Continuing my lunacy, as I've been painting parts for the bandsaw, I still had the base/foot casting for the shaper sitting here on a pallet. While I can't do much with the machine while the major bits are gone, I figured I could at least clean and paint a few of the parts while I'm cleaning and painting other parts.
I'd always assumed the green was a later color, but it was carefully applied, as there was no visible overspray, no places that were painted but weren't supposed to be, etc. Now I'm not so sure.

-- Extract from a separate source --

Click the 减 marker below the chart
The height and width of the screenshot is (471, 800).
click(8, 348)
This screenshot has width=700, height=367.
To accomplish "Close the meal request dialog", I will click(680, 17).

The green didn't "bubble" like most paints of today will when chemically stripped, and there were no other colors below the green- not even a primer. The black you see is almost a filler- it's "Japan Black", a very common industrial paint back in the day. (Ford used a variant of it on their cars- as it's primary components were asphalt and carbon black, it basically came in the one color, leading to the classic phrase in reference to the Model T, "you can have it any color you want, as long as it's black".)

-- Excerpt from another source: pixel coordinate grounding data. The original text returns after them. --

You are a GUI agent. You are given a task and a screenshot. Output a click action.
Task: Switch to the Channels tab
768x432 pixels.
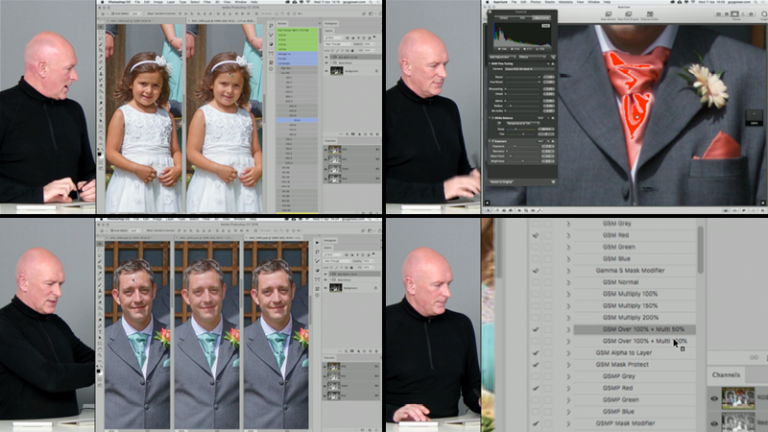point(726,375)
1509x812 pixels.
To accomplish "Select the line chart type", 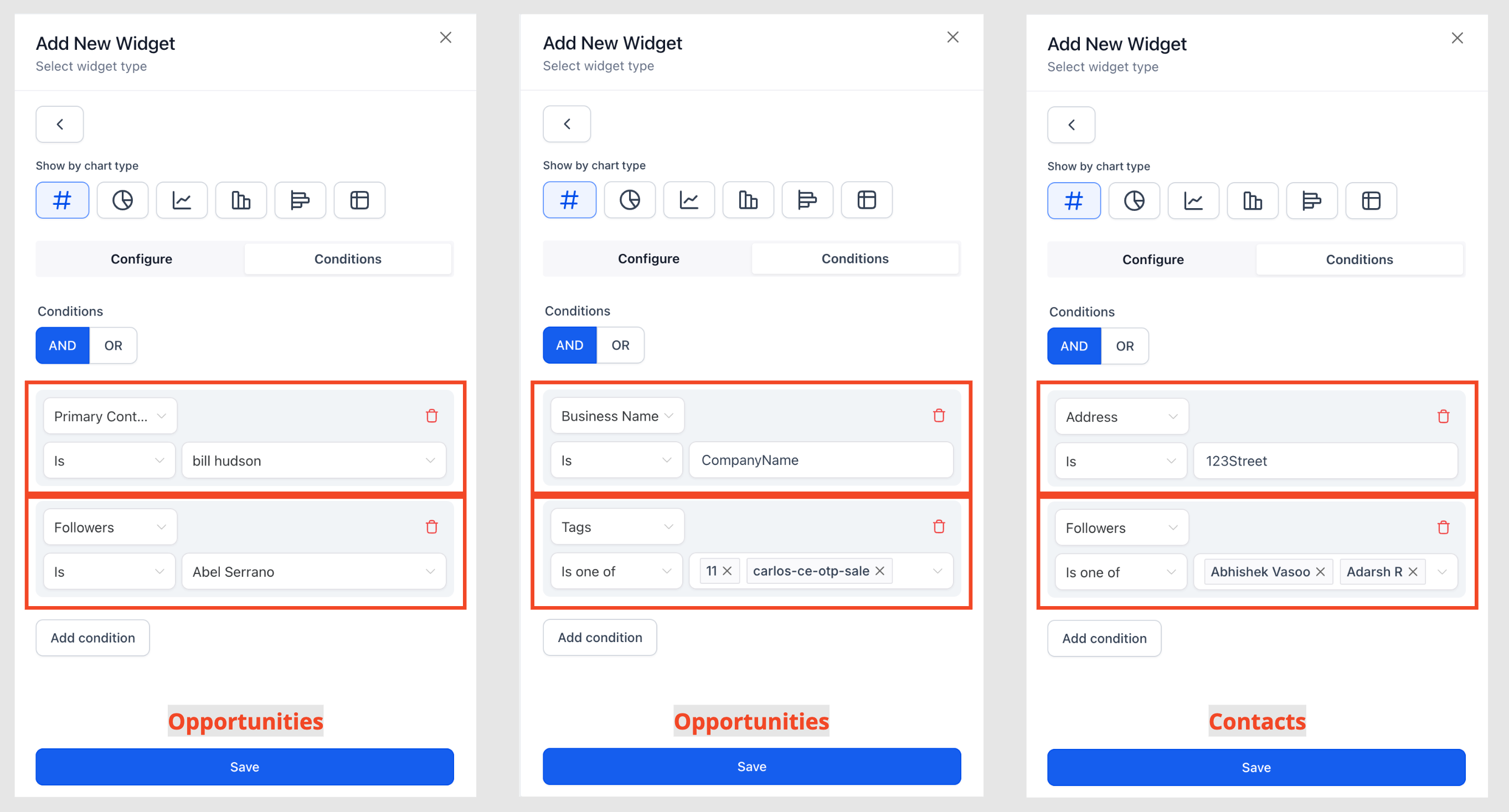I will tap(182, 200).
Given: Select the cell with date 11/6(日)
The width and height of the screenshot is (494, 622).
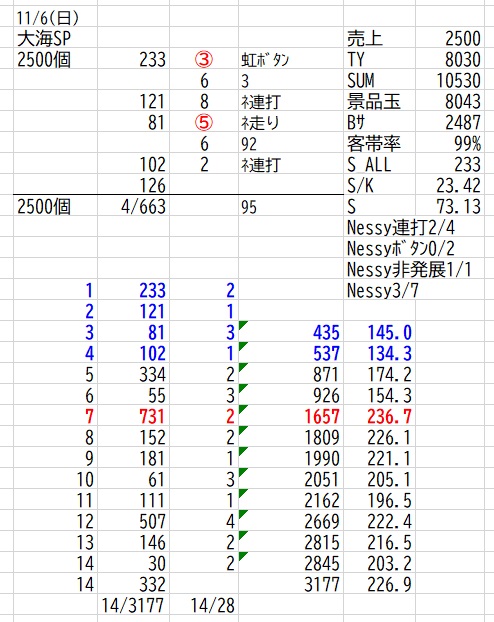Looking at the screenshot, I should point(55,18).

As this machine came from a semi-local naval air station, it's possible the original japanning was at that point painted over with the green. Or since the machine was some forty years old at the point that air station was founded during WW2, it's possible the military obtained the machine from a machinery reseller, who repainted it during a refurbishment.
Unfortunately it's impossible to know and we don't have enough information to do more than guess.
However, the green came off easily enough, although the black was pretty resistant to the chemicals. Which was fine, really, it continued to act as a filler, smoothing the casting.
And, the first fresh coat of paint in at least
After a couple coats, I'll set 'er aside to await the return of the column and the ram. As I have time- IF I have time- I'll see what else I can clean up, to speed up reassembly of the machine when the time comes.